How to scrape AliExpress data using Python

Comments: 0

Uncovering information from e-retailers such as AliExpress can be highly beneficial for product information gathering, monitoring price fluctuations, collecting reviews, and so on. In this article, we will explore the process of acquiring information about products (such as name, price, rating, etc.) and also review scraping product reviews. We will also demonstrate how to make the scraper dynamic by passing the product URL, automatically retrieving the product ID, and saving the data into a CSV file.

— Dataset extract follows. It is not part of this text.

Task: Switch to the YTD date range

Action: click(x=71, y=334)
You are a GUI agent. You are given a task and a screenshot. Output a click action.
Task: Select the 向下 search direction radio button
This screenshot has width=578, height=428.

This tutorial will use Playwright to render dynamic content and requests to fetch review data. We’ll also ensure the scraper is ethical and complies with best practices.

Requirements

Before we begin, ensure you have the following Python libraries installed:

  • Playwright: used to interact with the browser and render dynamic content.
  • Requests: used to fetch reviews via the AliExpress API.
  • lxml: for parsing the HTML content.
  • Pandas: this is used to save the data to a CSV file.

You can install these packages by running the following commands:


# Install Playwright
pip install playwright


# Install Requests
pip install requests


# Install lxml for parsing HTML
pip install lxml


# Install Pandas for data manipulation and saving
pip install pandas

After installing Playwright, you will also need to install the required browser binaries:


playwright install

This will download and set up the necessary browser for Playwright to function properly.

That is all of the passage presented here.